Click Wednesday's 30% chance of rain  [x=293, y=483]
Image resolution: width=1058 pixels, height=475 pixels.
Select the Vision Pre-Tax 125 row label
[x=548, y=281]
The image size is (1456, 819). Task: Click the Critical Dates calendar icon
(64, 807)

---

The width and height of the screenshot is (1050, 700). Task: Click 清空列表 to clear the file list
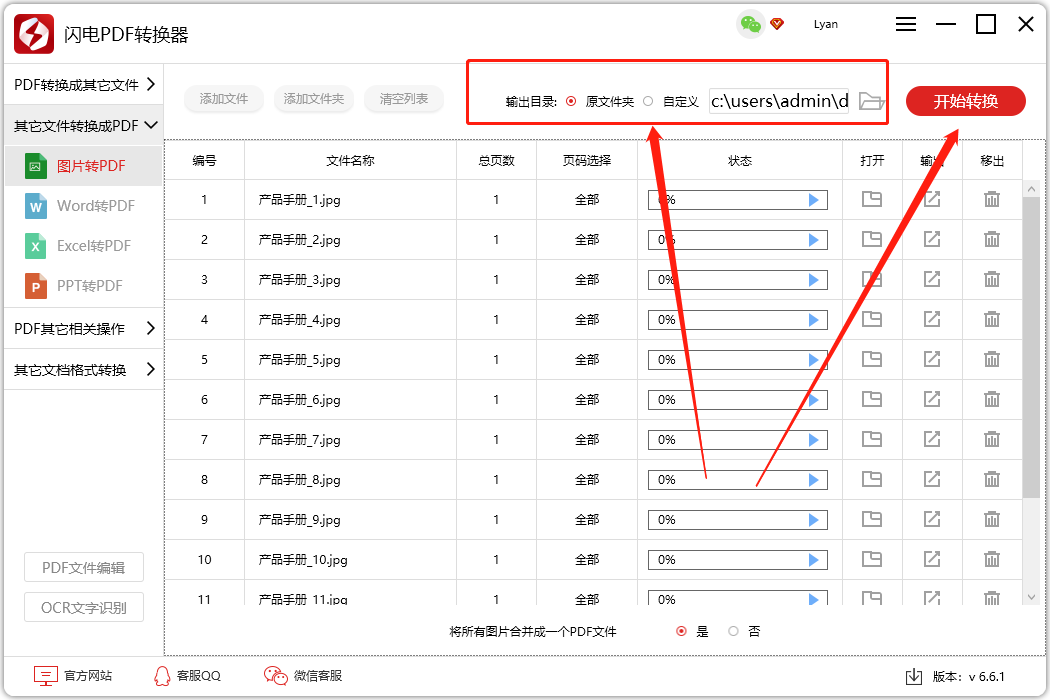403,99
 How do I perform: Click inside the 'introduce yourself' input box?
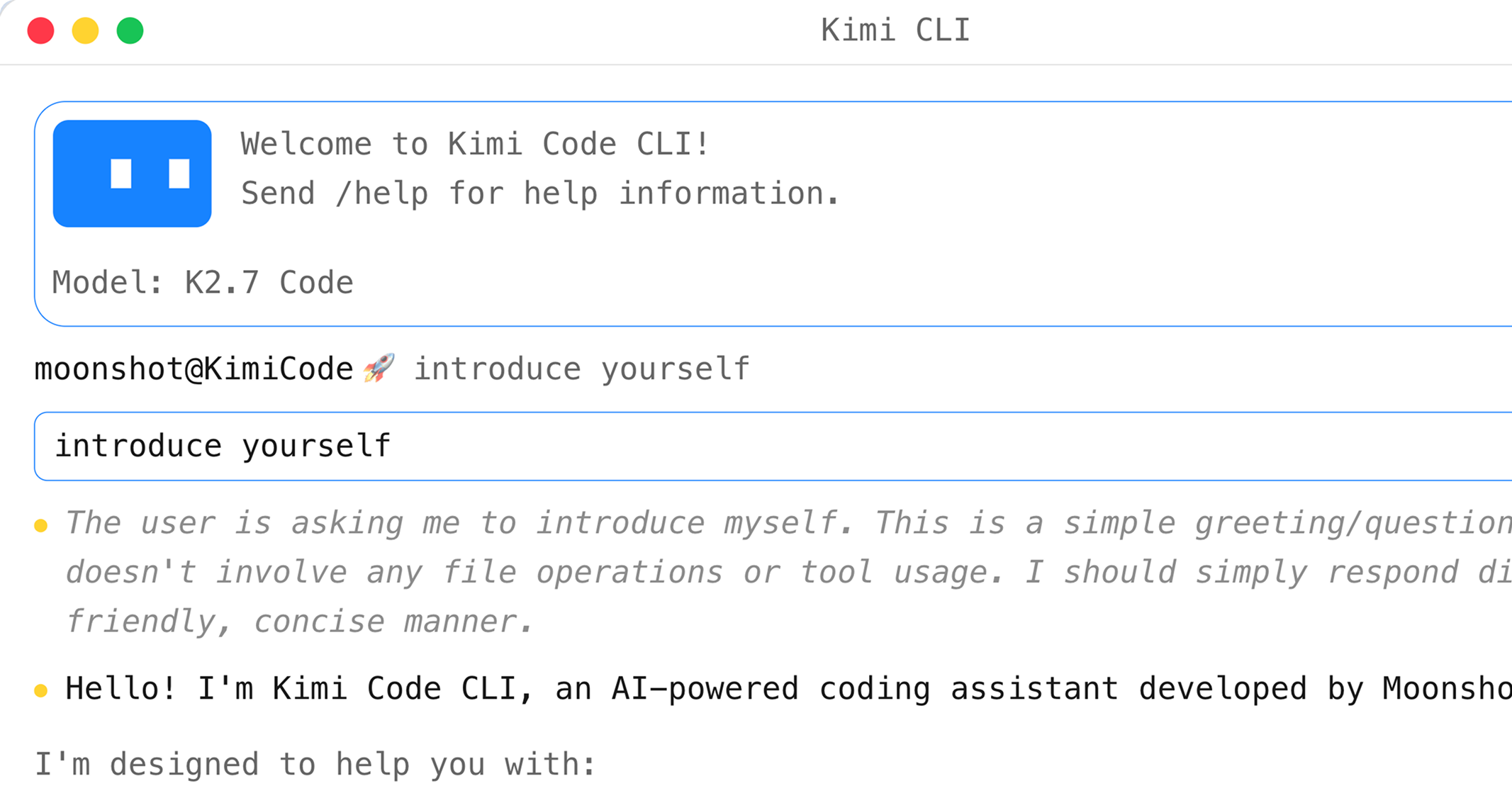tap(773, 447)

...

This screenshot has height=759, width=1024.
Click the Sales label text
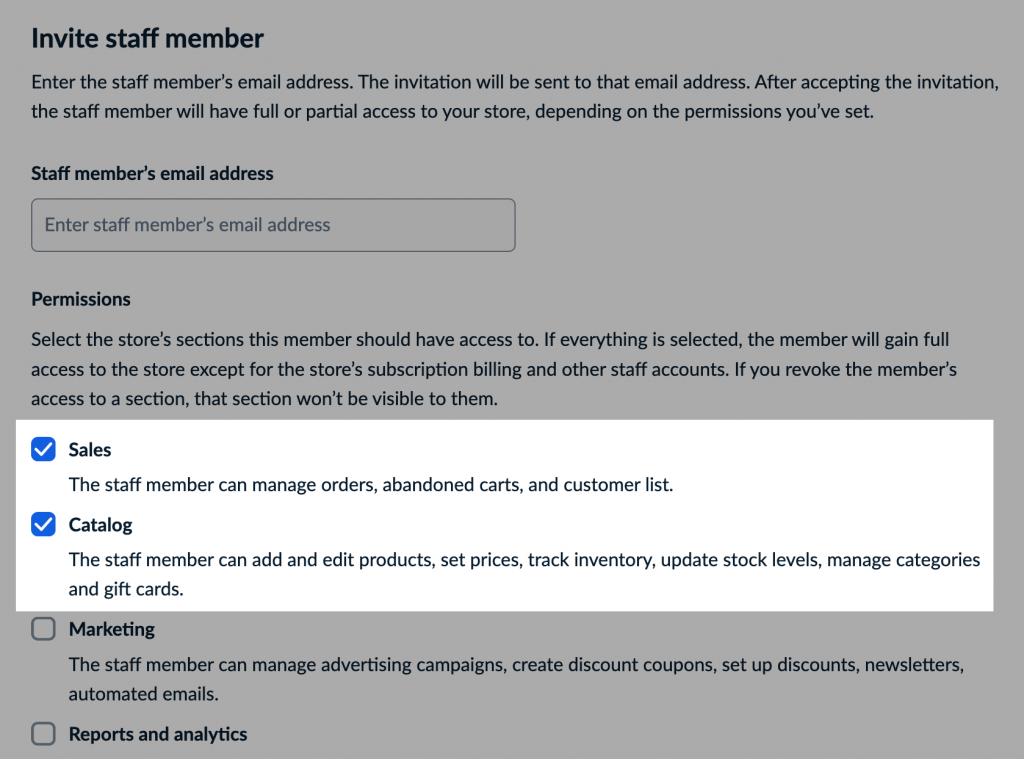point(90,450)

### Exercise
Please pick out every line in the rows above that contains the string "width", and copy each one. Case counts.

### Written response
Image resolution: width=1058 pixels, height=475 pixels.
The width and height of the screenshot is (1050, 700). Task: Click 清空列表 to clear the file list
This screenshot has height=759, width=1024.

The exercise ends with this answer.